Blunt Instrument 00 Agent
Posts : 6390 Member Since : 2011-03-20 Location : Propping up the bar
Well ... I will say that David 'not exactly short of a few quid' Cameron's 'We're all in this together' about the recession/recovery did kinda make me wanna vomit.
What will 'Dave' be doing to economise, I wonder? Cutting back on the swan burgers?
Hilly Administrator
Posts : 8077 Member Since : 2010-05-13 Location : Chez Hilly, the Cote d'Hampshire
Don't even know where to start. Admittedly I voted Tory, some of what I think lines up that way even if what they're doing is going to affect me eventually and my family soon. There are problems but personally I'm glad it's not Labour, had enough of them and having enough of their sniping. I understand as Opposition they have to but none of them seem to grasp some of the mess they made. As for AV, I'm not swayed by what I've seen.
My main bugbear right now is George Monbiot's abrupt conversion to nuclear power. Black is white, Eurasia is Eastasia, Rave is the Blessed Virgin Mary.
My main bugbear right now is George Monbiot's abrupt conversion to nuclear power. Black is white, Eurasia is Eastasia, Rave is the Blessed Virgin Mary.
What's even worse, is the spurious logic Monbiot's Fukushima article is hinged on, though I suppose that's a given for The Grauniad. Not once does he bring up the futility of building of nuclear power plants on any faultline, yet alone the Ring of Fire.
Ravenstone Head of Station
Posts : 1471 Member Since : 2011-03-16 Location : The Gates of Horn and Ivory
Well, it's not real secret - I hate Tories, always have. Old enough to remember the bitch Thatcher, and coming from a mining area, that's about all it needs. LibDems have proven themselves to be Tory Lite, and whoring themselves out for the slightest whiff of power doesn't exactly improve their stakes in my estimation.
Well, it's not real secret - I hate Tories, always have. Old enough to remember the bitch Thatcher, and coming from a mining area, that's about all it needs.
She was a vile c***.
There's a saying in my family. 'If Thatcher was on fire, I wouldn't piss on her to put her out.'
I'm an odd fish. I'm a centre right conservative, yet I'm mostly drawn to Old Labour, which was far further to the left than any current party.
Nu Labour IMO, is just a diluted, more statist, relative of Thatcherism, in a Trojan Horse .
I hate the slums. I've lived in Hackney in all life, and that's my reference point. Yet I'm not running on self-pitying hubris, or acting like some wigga.
Bitch please.
Though I appreciate the attempt at humbling me. Dead Kennedys was a neat choice.
Last edited by Sharky on Tue Apr 05, 2011 7:39 pm; edited 1 time in total
Michael Foot may have been a figure of ridicule, but he was a bloody clever man. And an honourable one.
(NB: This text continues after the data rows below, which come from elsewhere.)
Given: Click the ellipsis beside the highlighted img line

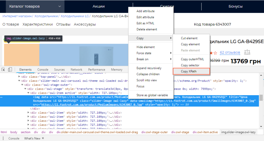Looking at the screenshot, I should [x=2, y=98].
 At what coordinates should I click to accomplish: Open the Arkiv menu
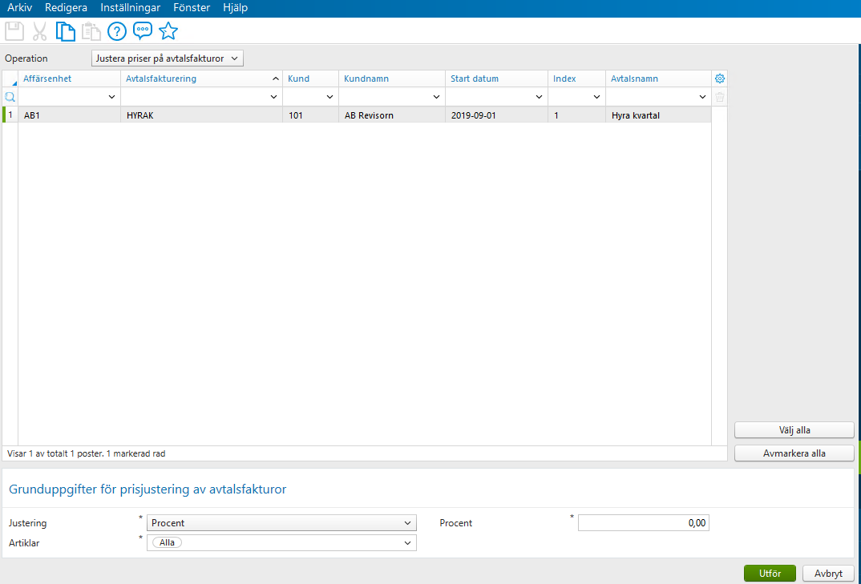point(18,7)
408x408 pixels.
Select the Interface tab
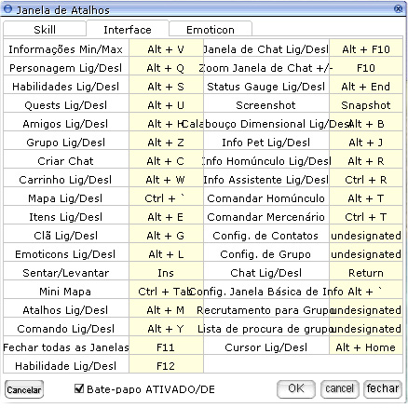click(x=128, y=30)
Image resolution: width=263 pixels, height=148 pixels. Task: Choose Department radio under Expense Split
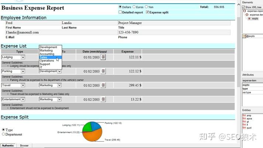click(3, 134)
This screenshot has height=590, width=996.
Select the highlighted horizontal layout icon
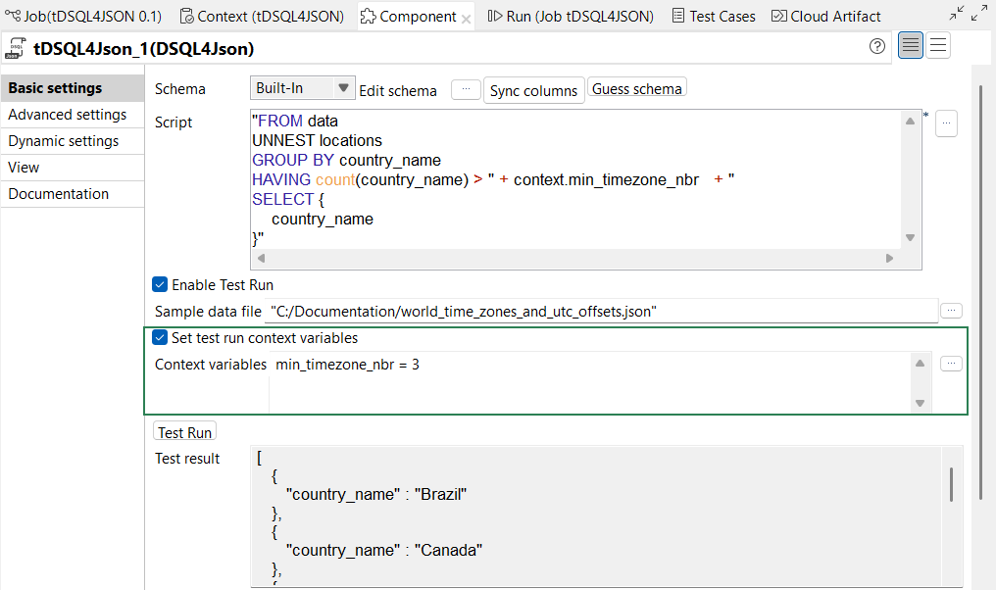[x=910, y=46]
Who stood idly by while his wife was raped by Arthur Koestler.
Quote :
The incident happened in 1952 when Koestler called at the Foot home in Hampstead while Michael was away. He attacked Foot's wife, Jill, and raped her.
He growled: 'This is going to happen whether you like it or not.'
'I was worried about my life, not my honour,' Jill later recalled.
Afterwards, Koestler got up with the parting words: 'I thought you always had a bit of a yen for me.'
When asked years later what he would have done if Jill had told him of the rape at the time, Michael said: 'I don't know. I think I would have written him a letter - something like "our friendship is at an end." '
Though I appreciate the attempt at humbling me. Dead Kennedys was a neat choice.
No idea what you're on about, Sharky. I was going to send the PPE grads to Cambodia not you. Though I'm sure there's room for one more on my Tardis if you insist.
Anyway, my political views are informed by experience: right-wing women are a better screw, and Rave is all mouth and no trousers. Hang on, that sounds pretty good ...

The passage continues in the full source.